In that way, low oil prices help keep a lid on the supply of natural gas, and that in turn helps keep prices high. But only because of another key factor: strong demand. That demand is coming from the United States, where not only is natural gas use increasing, but production has fallen off by even more than it has in Canada. FirstEnergy Capital says U.S. winter drilling levels are down by 46 per cent from the same period last year, close to four-year lows.
In the past, Alberta producers had no real way to take advantage of an increase in demand, because pipeline capacity to crucial U.S. markets was more or less full. That has changed, however, thanks to the addition of the Northern Border pipeline and expansions by TransCanada PipeLines. Now, there's the opposite problem: too much pipeline space and not enough production. By the end of this year, some industry watchers estimate that there could be a production shortfall of about one billion cubic feet a day.
And even as Northern Border and TCPL's expansions get filled up, another pipe will appear on the horizon: the Alliance pipeline, the producer-financed route from northeastern British Columbia to the key Chicago market, that is expected to open for business in 2000. The Alliance consortium says it has firm commitments from producers for 1.35 billion cubic feet of gas a day to fill the pipeline -- but there is real concern about where all that gas is going to come from.
Having too much pipeline capacity will cause some discomfort for TCPL and other pipeline companies, as well as the shippers who have agreed to fill the new lines with gas, but it will also help keep the natural gas price high -- higher than it has been in a long time for Alberta producers. And it will stay that way until the excess capacity disappears, which FirstEnergy's research says isn't likely to happen for three to five years.
At the moment, mind you, Western Canada and most other markets have more gas than they know what to do with. The levels stored in Alberta and the U.S. Midwest are at near-record highs for this point in the year -- the end of the winter drilling period. Gas in storage is usually depleted through the winter and spring, and gets built back up again during the so-called fall "injection" season as producers start stockpiling for the winter.

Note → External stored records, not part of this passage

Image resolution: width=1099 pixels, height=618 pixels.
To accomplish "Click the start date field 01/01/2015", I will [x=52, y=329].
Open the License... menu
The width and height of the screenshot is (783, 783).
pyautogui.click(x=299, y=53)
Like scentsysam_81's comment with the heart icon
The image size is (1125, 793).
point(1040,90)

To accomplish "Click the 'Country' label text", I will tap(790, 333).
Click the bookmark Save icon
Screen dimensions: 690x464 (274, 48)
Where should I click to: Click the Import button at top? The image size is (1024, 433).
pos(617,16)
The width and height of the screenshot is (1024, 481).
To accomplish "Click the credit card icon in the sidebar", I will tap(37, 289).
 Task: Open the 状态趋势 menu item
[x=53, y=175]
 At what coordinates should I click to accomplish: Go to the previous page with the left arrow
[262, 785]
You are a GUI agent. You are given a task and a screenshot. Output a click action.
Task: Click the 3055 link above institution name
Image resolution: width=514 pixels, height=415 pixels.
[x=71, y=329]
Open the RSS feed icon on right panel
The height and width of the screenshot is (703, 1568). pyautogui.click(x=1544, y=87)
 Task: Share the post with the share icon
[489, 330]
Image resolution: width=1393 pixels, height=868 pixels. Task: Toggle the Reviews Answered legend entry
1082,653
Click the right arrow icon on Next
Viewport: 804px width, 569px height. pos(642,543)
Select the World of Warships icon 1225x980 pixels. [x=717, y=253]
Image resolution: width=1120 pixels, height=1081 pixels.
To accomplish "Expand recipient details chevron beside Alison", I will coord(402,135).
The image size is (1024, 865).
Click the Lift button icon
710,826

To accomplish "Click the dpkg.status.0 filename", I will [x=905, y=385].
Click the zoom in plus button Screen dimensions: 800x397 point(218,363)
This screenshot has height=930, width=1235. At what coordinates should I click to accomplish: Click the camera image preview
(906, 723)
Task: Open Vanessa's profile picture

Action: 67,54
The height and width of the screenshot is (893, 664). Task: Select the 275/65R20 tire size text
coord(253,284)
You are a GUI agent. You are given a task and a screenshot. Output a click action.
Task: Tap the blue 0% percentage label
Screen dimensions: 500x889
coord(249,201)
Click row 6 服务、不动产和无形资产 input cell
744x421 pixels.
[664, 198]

By the time fall rolls around, natural gas prices will be climbing, since there won't be enough supply to fill the storage and all the pipelines at the same time. By the end of the year, FirstEnergy says it expects gas prices could be close to $3 per thousand cubic feet, or 20 per cent higher than they are now, and twice what they were in March, 1997.
The lure of that kind of payoff will draw even more players toward gas -- and the slump in oil last year means more than 50 per cent of drilling activity is already gas-related (compared with 30 per cent in late 1997). But Mr. Molyneaux says even if the entire oil patch could drop everything and get gas, it wouldn't be enough to erase the excess capacity.
And the fact is that the vast majority of companies can't drop everything and go after gas. For one thing, there is still a substantial cash flow crunch as a result of almost a year and a half of low oil prices. If a company starts getting its head above water on oil, the first thing it's going to do is look at paying down some of its debt before it goes spending even more money on some $3-million deep-gas wells in the Foothills.
The result, says FirstEnergy, is one of the most bullish environments for natural gas in recent memory. Anyone already focused on gas will be sitting pretty, and everyone else will be trying to find a seat as quickly as possible.